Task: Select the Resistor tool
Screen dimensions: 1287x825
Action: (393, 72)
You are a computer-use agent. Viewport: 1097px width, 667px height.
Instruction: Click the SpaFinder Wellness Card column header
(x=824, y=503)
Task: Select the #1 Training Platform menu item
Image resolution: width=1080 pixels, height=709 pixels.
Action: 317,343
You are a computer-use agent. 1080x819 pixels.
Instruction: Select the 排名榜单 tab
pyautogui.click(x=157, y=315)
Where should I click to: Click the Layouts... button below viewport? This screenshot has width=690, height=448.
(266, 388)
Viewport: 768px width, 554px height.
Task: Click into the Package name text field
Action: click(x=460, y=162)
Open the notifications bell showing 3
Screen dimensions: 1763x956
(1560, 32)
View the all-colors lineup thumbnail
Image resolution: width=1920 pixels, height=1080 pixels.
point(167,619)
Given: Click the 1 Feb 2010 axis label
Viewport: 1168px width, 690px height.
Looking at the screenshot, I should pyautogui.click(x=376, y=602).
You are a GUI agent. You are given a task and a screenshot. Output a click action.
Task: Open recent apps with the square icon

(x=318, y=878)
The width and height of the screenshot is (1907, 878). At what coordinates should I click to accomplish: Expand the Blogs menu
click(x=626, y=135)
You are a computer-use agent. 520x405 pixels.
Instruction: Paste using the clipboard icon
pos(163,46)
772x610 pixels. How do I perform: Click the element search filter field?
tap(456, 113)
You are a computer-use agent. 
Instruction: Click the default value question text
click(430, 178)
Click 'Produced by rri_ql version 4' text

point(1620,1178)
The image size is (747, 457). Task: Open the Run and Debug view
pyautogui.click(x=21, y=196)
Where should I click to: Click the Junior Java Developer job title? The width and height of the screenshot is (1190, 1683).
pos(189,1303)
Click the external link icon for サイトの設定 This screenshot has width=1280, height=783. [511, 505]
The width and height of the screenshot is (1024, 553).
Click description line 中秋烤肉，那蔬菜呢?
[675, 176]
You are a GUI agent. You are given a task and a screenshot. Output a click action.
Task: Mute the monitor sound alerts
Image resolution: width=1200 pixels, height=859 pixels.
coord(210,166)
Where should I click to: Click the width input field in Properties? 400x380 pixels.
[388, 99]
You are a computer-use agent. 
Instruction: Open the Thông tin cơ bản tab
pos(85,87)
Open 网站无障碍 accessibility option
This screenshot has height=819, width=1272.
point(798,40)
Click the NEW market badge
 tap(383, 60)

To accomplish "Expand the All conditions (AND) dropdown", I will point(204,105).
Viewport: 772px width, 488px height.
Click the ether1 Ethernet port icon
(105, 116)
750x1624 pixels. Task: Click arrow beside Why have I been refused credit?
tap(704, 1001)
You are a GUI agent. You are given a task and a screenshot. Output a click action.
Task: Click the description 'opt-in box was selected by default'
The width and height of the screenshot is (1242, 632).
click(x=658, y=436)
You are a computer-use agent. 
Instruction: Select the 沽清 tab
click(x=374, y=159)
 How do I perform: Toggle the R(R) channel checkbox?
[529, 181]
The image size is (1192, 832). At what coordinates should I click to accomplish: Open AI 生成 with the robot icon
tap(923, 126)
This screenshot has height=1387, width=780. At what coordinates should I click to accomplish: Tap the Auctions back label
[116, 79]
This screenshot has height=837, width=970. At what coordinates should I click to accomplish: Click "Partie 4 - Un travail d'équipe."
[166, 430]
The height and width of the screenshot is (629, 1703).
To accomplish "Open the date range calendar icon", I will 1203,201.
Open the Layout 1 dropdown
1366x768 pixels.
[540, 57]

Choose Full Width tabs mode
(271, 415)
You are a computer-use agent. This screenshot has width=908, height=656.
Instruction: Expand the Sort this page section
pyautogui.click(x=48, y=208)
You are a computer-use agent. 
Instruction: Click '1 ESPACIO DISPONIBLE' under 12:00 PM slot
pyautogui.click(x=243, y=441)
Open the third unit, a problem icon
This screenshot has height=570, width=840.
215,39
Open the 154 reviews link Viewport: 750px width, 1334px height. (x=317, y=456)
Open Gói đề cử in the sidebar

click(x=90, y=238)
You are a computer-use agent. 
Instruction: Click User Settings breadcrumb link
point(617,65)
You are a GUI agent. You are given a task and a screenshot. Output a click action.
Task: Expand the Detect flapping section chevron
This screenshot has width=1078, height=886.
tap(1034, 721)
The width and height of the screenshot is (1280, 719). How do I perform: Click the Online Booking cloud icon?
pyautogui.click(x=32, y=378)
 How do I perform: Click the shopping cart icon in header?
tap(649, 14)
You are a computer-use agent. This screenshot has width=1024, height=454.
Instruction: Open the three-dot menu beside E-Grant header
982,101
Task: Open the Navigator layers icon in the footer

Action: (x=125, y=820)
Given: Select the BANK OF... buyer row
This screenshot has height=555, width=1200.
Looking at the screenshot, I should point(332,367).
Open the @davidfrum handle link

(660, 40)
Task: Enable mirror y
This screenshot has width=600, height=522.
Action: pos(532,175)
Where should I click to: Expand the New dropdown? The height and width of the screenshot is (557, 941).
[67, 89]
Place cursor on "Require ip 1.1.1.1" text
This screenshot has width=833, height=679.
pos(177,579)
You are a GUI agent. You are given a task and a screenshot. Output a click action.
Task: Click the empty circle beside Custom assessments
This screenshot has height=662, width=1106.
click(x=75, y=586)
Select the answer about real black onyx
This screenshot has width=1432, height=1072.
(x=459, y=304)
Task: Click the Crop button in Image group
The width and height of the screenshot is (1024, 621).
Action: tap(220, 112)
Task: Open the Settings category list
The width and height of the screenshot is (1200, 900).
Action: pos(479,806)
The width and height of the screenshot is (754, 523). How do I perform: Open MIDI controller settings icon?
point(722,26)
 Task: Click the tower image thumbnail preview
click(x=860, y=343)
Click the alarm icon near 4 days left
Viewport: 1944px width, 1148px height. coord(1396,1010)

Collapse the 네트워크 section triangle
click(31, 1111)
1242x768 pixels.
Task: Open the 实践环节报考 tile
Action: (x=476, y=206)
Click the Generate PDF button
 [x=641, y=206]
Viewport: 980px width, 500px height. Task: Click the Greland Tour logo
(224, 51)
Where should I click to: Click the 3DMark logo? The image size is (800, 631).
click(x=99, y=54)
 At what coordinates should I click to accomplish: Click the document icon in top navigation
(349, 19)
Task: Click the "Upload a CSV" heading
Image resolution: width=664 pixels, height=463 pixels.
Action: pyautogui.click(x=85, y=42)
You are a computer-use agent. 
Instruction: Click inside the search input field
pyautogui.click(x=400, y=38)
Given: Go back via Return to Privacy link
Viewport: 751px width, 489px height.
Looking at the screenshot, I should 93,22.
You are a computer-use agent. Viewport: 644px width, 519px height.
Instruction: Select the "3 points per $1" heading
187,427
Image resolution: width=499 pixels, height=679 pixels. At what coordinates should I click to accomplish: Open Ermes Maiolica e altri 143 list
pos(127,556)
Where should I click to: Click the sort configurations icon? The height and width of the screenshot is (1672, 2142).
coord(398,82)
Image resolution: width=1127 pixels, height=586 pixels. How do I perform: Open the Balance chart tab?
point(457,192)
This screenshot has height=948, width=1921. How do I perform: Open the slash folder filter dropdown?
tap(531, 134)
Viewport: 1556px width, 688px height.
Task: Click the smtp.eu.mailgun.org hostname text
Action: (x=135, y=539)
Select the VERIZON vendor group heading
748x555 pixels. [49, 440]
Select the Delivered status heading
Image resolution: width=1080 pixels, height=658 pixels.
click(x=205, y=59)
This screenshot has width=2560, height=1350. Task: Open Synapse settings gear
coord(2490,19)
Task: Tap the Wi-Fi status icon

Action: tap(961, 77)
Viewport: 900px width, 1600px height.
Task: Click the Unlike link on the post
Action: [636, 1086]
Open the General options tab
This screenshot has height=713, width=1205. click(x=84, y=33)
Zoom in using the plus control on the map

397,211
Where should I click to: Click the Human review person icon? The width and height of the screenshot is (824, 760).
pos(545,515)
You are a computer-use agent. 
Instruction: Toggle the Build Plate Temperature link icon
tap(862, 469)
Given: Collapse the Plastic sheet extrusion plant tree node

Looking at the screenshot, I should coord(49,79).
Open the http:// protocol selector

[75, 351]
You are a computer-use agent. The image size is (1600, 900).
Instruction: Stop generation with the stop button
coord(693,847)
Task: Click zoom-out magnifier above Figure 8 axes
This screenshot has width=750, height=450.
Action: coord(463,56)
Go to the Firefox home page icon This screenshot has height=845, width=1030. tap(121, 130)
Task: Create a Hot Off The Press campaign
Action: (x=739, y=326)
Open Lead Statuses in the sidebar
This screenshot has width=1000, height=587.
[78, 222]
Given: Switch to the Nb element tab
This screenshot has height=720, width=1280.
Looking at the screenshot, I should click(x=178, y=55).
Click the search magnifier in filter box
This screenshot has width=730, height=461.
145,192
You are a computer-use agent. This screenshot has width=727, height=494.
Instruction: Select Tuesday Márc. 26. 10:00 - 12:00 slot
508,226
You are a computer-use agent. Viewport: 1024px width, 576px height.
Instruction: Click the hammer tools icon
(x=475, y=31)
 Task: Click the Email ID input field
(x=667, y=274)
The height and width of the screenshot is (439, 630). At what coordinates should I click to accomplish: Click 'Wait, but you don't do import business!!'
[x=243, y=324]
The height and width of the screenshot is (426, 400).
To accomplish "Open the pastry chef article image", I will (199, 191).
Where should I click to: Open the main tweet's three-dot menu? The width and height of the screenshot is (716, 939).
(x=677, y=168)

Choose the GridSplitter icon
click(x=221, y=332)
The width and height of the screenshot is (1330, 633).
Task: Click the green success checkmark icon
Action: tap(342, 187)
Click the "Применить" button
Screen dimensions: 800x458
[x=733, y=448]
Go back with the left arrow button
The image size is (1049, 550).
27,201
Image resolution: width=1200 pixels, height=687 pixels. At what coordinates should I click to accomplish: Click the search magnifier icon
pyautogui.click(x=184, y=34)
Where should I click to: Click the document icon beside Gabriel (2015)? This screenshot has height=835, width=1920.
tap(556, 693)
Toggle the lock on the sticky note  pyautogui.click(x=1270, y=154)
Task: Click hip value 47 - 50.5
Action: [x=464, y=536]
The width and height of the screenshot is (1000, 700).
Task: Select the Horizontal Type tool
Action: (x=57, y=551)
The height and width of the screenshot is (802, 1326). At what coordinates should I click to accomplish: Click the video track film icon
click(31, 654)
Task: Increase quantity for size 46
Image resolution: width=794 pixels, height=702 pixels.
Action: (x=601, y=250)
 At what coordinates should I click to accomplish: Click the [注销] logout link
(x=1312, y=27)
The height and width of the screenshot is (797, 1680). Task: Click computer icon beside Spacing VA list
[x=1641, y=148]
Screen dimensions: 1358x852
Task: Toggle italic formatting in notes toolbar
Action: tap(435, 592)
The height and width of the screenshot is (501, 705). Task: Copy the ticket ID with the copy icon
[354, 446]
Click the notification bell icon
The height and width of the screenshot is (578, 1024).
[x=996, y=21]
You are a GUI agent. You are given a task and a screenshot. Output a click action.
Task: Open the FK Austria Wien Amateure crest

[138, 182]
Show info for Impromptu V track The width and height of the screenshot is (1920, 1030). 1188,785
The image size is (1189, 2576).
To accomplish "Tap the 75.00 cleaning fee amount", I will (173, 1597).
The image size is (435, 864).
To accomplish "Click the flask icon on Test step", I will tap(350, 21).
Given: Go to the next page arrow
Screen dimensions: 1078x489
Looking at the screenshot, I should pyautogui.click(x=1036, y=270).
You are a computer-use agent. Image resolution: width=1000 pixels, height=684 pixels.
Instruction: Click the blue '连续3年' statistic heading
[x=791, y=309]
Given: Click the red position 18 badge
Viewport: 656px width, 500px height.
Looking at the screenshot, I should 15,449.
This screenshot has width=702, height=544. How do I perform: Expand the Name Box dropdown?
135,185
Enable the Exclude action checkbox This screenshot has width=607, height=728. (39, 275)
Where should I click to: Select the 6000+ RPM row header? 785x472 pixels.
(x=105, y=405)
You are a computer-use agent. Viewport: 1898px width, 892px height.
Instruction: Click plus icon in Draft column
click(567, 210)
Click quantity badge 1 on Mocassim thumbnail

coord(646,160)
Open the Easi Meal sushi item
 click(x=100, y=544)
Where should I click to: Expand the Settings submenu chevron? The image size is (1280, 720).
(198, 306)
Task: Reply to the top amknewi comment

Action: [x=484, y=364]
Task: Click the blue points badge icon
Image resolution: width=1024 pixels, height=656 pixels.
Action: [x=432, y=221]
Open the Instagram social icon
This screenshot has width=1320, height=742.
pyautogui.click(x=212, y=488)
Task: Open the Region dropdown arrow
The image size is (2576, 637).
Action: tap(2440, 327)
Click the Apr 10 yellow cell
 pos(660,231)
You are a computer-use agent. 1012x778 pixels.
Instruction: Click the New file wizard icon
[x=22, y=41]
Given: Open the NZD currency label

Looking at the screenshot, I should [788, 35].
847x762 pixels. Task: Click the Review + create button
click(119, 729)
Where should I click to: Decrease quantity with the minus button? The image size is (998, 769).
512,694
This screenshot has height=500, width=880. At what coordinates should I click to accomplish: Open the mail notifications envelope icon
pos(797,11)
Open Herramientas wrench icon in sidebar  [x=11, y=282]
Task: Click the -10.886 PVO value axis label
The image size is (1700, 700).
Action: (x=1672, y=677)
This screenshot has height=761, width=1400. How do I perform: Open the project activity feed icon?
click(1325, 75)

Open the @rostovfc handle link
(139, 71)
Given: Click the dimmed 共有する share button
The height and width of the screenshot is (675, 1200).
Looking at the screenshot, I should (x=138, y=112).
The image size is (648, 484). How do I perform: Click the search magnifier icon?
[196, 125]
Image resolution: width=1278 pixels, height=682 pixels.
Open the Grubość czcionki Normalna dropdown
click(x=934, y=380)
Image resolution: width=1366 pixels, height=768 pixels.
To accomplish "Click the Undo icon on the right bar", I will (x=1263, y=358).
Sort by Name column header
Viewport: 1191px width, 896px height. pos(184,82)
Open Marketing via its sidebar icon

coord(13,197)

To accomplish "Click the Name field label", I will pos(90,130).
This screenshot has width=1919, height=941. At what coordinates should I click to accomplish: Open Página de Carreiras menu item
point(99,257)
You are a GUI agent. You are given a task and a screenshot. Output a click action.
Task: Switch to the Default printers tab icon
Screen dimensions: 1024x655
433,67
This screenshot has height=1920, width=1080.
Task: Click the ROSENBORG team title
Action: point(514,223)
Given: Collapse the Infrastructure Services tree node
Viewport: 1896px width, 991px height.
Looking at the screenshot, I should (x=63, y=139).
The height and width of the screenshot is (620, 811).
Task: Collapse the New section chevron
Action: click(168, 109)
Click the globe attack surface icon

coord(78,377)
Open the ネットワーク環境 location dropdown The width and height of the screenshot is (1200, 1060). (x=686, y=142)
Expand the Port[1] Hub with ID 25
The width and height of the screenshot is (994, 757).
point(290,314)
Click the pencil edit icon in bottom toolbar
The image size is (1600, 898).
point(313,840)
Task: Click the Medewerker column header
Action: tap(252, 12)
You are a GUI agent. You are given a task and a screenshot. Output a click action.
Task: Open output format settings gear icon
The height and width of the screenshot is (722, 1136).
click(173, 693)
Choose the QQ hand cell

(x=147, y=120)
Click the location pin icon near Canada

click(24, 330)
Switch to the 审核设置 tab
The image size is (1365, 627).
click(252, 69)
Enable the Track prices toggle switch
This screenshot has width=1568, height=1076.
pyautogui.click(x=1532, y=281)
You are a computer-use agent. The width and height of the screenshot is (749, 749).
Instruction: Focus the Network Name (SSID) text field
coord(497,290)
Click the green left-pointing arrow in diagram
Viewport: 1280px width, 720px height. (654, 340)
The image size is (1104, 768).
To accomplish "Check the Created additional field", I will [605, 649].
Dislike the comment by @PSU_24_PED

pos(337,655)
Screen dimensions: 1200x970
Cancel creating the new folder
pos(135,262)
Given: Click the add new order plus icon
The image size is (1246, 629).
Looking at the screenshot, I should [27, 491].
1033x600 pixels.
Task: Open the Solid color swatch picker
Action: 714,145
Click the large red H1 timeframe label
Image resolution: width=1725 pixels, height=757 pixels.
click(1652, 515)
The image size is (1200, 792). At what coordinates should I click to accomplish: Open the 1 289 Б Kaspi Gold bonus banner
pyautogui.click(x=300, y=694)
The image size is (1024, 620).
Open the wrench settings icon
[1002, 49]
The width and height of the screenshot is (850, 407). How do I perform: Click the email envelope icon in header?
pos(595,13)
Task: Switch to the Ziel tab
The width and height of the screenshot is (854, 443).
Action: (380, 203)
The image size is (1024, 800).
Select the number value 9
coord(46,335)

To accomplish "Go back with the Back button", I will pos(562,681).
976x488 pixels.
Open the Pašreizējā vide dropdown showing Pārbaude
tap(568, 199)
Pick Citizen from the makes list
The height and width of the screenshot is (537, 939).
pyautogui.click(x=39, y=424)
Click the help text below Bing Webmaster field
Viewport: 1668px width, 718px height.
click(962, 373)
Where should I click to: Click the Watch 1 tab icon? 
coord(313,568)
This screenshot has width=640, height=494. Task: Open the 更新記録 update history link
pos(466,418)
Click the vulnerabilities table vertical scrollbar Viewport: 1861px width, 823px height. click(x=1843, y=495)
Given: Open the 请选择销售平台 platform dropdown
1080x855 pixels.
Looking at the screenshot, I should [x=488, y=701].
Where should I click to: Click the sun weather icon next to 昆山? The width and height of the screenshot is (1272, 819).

● What the task requires:
The lines you return should be those above that contain the word "next", every one of them.

● Exercise answer:
Given: Go to the next page arrow
Where should I click to: Click the sun weather icon next to 昆山? The width and height of the screenshot is (1272, 819).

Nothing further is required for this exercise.